EXTRACT TO READ
□ □ □ □ □

A customer of mine was experiencing performance drops on their HR-server. They asked me to get to the bottom of it. As always when working with Windows servers and performance I headed over to Perfmon.

I knew how to use the monitor but I had never set up a Data Collector Set previously. So here’s how to set it up.
To start things off, let’s take a look at Performance Monitor (AKA Perfmon) on a Windows Server 2008 R2 machine.


OK. So what. It looks the same as it did with maybe some different wording and layout.  Let’s dig in a bit more and look at Data Collector Sets, which is what we use to capture historic data.


Here you can see that I do not have any User Defined Data Collector Sets.  I’m going to create a set using the built in System Performance template and accept the default all the way through the wizard.  If you have questions about how to create this set, check this resource out:

Create a Data Collector Set Manually


Now I have my data collector called “This is easy”.  At this point, I have not set any schedules or tweaked any advanced settings so this data collector will only collect data when I start it manually.  Let’s checkout the properties of my new collector, specifically the Schedule tab since I
want this collector to run every day from 12AM to 11:59PM.


OK, easy enough, looks like I have my schedule configured correctly to start every day at 12AM. Note I did not set an Expiration Date as I don’t want the collector to quit anytime soon.  Next, we’ll look at the Stop Condition tab.


Here’s where it gets a bit tricky.  Important Note – Reports are compiled oncethe collector set stops.   This means I can’t let this collector just simply run forever because I will never get a report.  I need it to stop at 11:59PM so it can create a cool report that looks like this:


Have you figured out what’s missing yet?  Let me give you a hint by showing you what the Schedule tab looks like on a Counter Log in Windows Server 2003:


Yea, there’s no “Stop At” setting so I can’t set a stop time!  So after some pondering, I decide to roll with 1439 minutes for the Overall duration setting. 


How did I come up with that?  The customer wanted a report from 12AM to 11:59PM which is 23 hours and 59 minutes total run time.  (23*60) + 59 = 1439 minutes (sorry for the grade school math flashback there).

So I sent this over to the customer and he seems happy.  The next day he tells me it didn’t work.  Impossible!  Seeing is believing, so I looked at the reports on his system and sure enough, the job ended at something like 11AM, missed the 12AM schedule, and was not going to start again until 12AM that night so he will miss 13 hours of reports.  No good.

□ □ □ □ □

RAW DATA
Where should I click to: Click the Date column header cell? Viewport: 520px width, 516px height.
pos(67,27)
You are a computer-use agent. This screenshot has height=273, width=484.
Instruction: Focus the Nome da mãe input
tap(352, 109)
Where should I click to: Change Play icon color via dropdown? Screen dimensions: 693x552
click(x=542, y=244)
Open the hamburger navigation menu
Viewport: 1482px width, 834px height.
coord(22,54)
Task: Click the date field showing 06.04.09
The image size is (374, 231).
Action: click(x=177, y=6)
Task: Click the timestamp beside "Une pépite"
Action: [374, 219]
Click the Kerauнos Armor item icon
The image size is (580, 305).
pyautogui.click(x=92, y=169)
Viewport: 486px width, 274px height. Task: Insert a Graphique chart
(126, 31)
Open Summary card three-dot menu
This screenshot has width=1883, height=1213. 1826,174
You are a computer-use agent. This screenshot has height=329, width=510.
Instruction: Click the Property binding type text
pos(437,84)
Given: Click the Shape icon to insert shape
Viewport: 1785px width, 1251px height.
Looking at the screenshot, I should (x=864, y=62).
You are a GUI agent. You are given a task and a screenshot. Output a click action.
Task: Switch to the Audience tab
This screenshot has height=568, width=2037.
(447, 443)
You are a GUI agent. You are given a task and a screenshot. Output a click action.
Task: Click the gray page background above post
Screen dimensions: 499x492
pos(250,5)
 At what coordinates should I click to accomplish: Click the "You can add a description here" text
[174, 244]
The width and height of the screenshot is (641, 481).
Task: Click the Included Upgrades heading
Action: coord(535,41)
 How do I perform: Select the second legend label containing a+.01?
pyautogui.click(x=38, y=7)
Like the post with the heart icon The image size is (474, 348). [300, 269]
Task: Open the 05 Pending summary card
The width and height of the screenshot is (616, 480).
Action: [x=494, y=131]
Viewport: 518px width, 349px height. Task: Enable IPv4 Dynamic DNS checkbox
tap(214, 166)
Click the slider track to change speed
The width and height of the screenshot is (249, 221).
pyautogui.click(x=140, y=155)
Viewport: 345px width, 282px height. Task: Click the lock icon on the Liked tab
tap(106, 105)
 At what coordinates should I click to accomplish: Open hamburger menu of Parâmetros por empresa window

□ □ □ □ □

REQUIREMENT 1
In the Perfmon walkthrough, how many minutes were entered for the Overall duration setting?
REQUIREMENT 2
Arrange as a numbered list the part of the records that opens with the line containing "At what coordinates should I click to accomplish: Click" and runs through the end of the records, leaving out any blank lines.
The Perfmon walkthrough and the records are unrelated pieces of material.

FULL RESPONSE 1
1439 minutes.

FULL RESPONSE 2
1.  At what coordinates should I click to accomplish: Click the "You can add a description here" text
2. [174, 244]
3. The width and height of the screenshot is (641, 481).
4. Task: Click the Included Upgrades heading
5. Action: coord(535,41)
6.  How do I perform: Select the second legend label containing a+.01?
7. pyautogui.click(x=38, y=7)
8. Like the post with the heart icon The image size is (474, 348). [300, 269]
9. Task: Open the 05 Pending summary card
10. The width and height of the screenshot is (616, 480).
11. Action: [x=494, y=131]
12. Viewport: 518px width, 349px height. Task: Enable IPv4 Dynamic DNS checkbox
13. tap(214, 166)
14. Click the slider track to change speed
15. The width and height of the screenshot is (249, 221).
16. pyautogui.click(x=140, y=155)
17. Viewport: 345px width, 282px height. Task: Click the lock icon on the Liked tab
18. tap(106, 105)
19.  At what coordinates should I click to accomplish: Open hamburger menu of Parâmetros por empresa window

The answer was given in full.